Graduate Student Colloquium

featuring

Pasha Dashtgard, Laceé Pappas, and Jennifer Teitcher

Please join us for a special presentation by three doctoral students in the School of Social Ecology. They will be presenting on research they have conducted at UC Irvine, related to topics in psychology, law, criminology and public policy.

This event is free and open to the public.

Lunch will be provided. Please note — because lunch is being provided, RSVPs will be required (to ensure enough food is ordered).

Please click here to RSVP. Please RSVP by 2/19.

Date:

Wednesday, February 27th, 2019

Time:

11:30am-12:30pm

Location:

University of California, Irvine Campus

Social and Behavioral Sciences Gateway building, ROOM 3260

Speaker Information:

Pasha Dashtgard, MA

Pasha Dashtgard is a doctoral student in Social Psychology at the University of California, Irvine. He has a MA in Mental Health Counseling and an Ed.M in Education from Columbia University, Teacher’s College. Pasha’s research interests are related to mental health policy, PTSD, and toxic masculinity. Current research projects include analysis of PTSD in solitary confinement, the impact of the Ford-Kavanaugh hearing on mental health, and developing a scale to measure toxic masculinity and how it affects political behavior.

Pasha will be presenting a project that explores the nature of Post-Traumatic Stress Disorder (PTSD) in solitary confinement.
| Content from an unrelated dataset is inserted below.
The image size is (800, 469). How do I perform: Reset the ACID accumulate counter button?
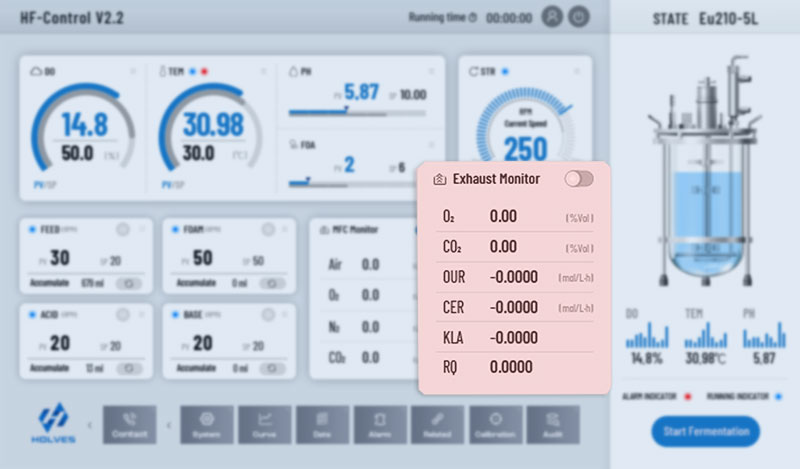(128, 368)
Using a combination of data sources – qualitative interviews, quantitative data analysis, department of corrections records – the presentation will examine the ways that the “strong situation” of solitary confinement produces behaviors that reflect traumatic distress.

Jennifer Teitcher, MA 

Jennifer Teitcher is a 4th-year graduate student in the Department of Psychological Science. Her advisors are Drs. Nicholas Scurich and Elizabeth Loftus. She studies memory and decision-making, particularly in the legal context.
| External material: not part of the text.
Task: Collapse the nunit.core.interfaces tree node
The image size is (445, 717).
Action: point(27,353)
Eyewitness testimony is often regarded as one of the most influential pieces of evidence presented to a jury in a courtroom. However, considerably less research has been conducted on the effect of “non-identifications” — when an eyewitness affirmatively testifies on the stand that the defendant did not commit the crime. A non-identification provides probative, exculpatory value. Two studies evaluate whether jurors are sensitive to non-identification evidence.

 

 

 Laceé Pappas

Laceé is a second-year doctoral student in the Social Ecology-Core program working with Susan Turner and the Center for Evidence-Based Corrections. She is primarily interested in the rehabilitation of juvenile offenders through educational and restorative justice programs.

Laceé will be presenting on her research that uses systematic review and meta-analytic approaches to study the effects of intervention and rehabilitation programs on recidivism and alternative outcomes for juvenile offenders. This overview of systematic reviews synthesizes all the available research on different treatment effects from a variety of programs for both institutionalized and non-institutionalized juvenile offenders.